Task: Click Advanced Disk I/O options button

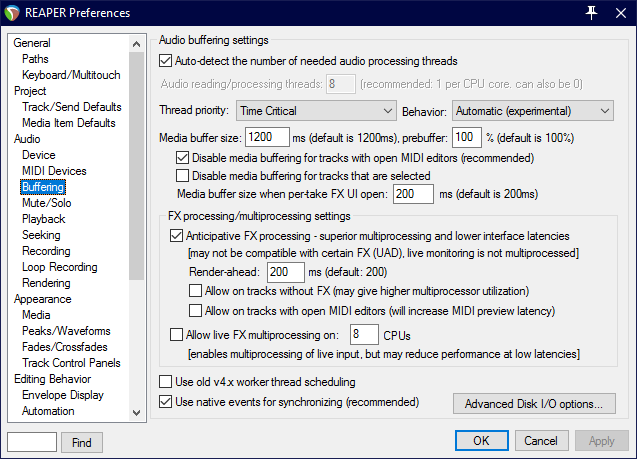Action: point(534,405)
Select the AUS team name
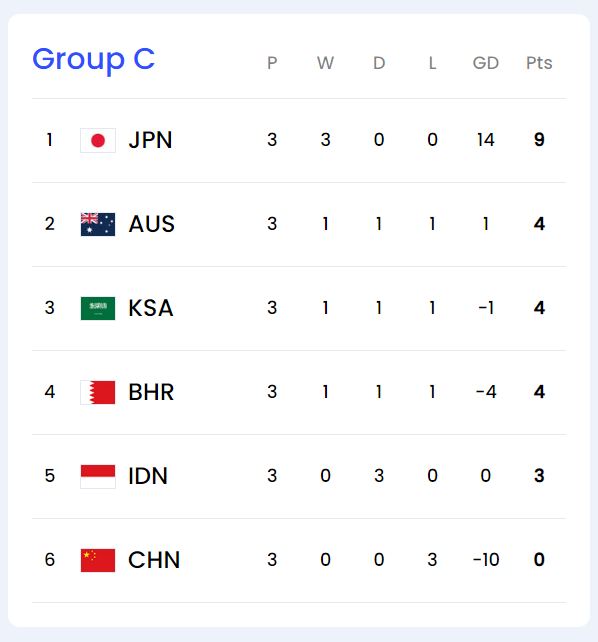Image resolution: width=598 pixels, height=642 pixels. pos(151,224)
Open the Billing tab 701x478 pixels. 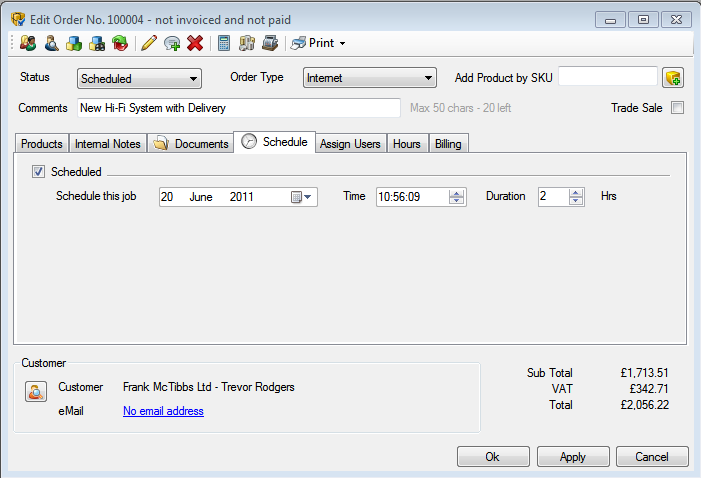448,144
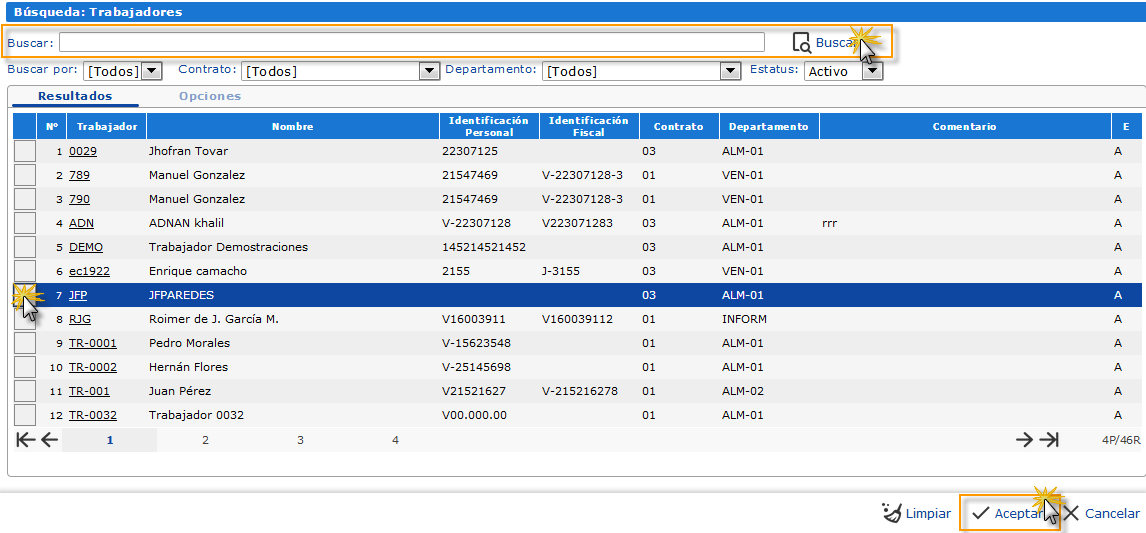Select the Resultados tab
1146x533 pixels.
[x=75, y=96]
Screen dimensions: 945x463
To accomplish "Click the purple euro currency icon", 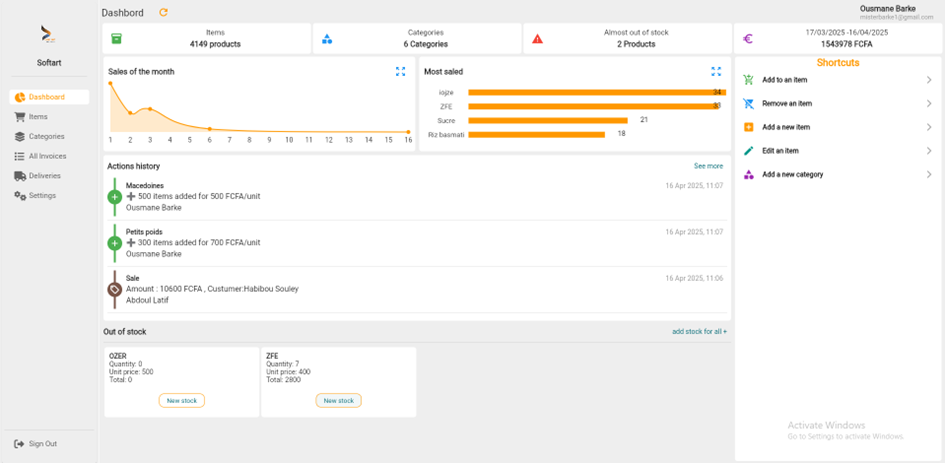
================================
WORK REQUEST:
When you reach the line containing "Screen dimensions: 945x463" in the records above, write out that line and every line after it through the end, exactly, but omit the pictures.

EXPECTED ANSWER:
Screen dimensions: 945x463
To accomplish "Click the purple euro currency icon", 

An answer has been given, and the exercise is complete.